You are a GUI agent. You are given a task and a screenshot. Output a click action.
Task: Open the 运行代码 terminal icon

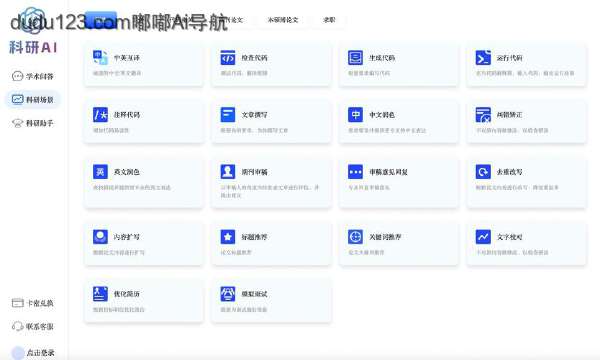click(483, 57)
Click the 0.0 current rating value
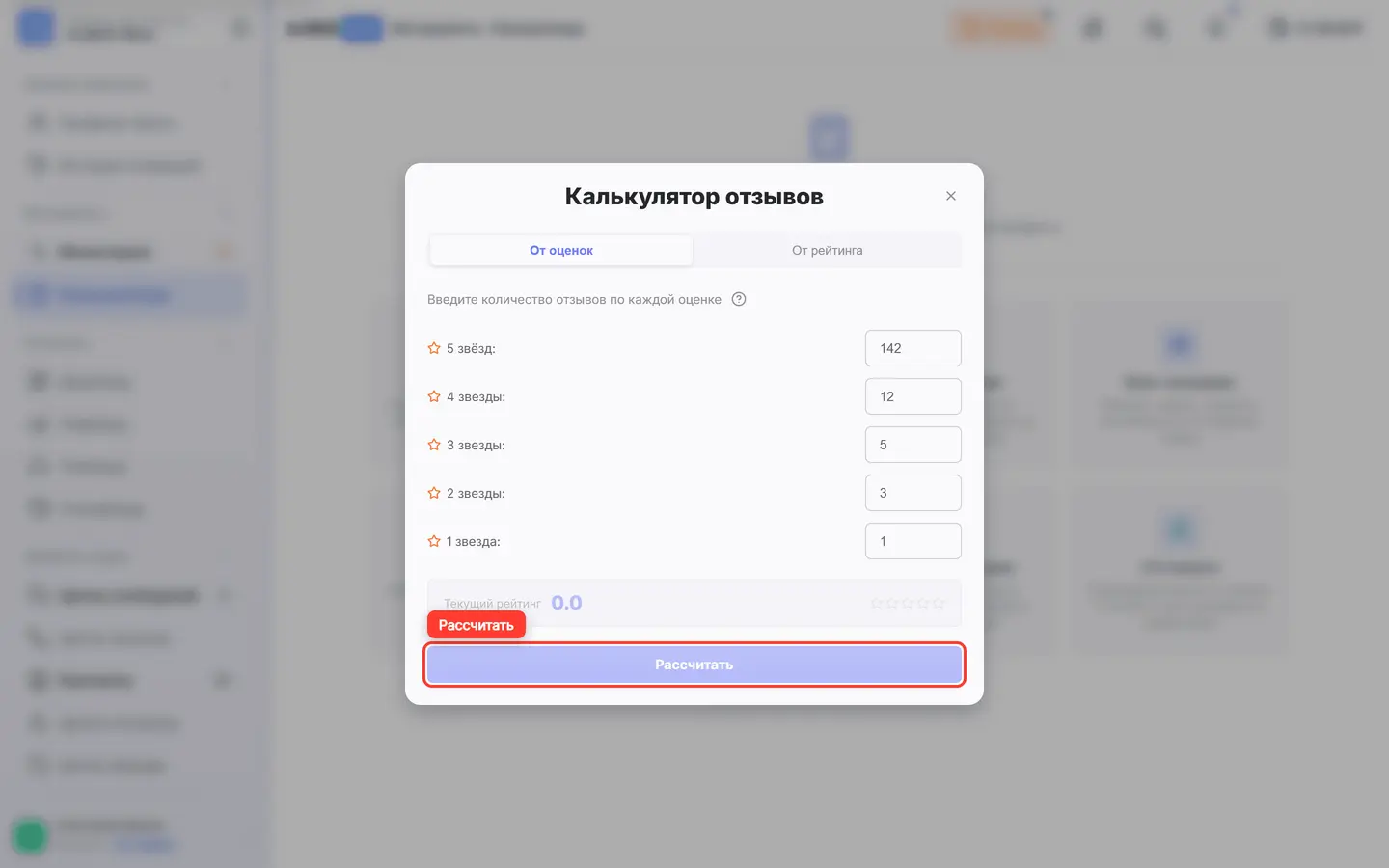The height and width of the screenshot is (868, 1389). click(x=566, y=603)

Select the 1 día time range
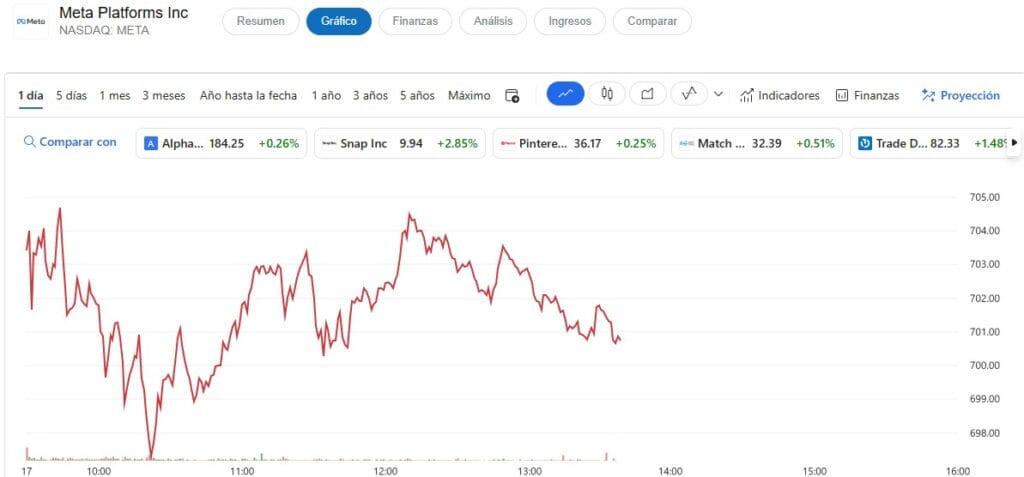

- - - - - - -

* TASK STATEMENT *
Turn the lines of text in the material above into a JSON list of strings, one string per line, with blank lines omitted. Leave the pictures out of your answer.

* THE OUTPUT *
[
  "You are a GUI agent. You are given a task and a screenshot. Output a click action.",
  "Task: Open the 运行代码 terminal icon",
  "click(483, 57)",
  "Click the 0.0 current rating value",
  "The height and width of the screenshot is (868, 1389). click(x=566, y=603)",
  "Select the 1 día time range"
]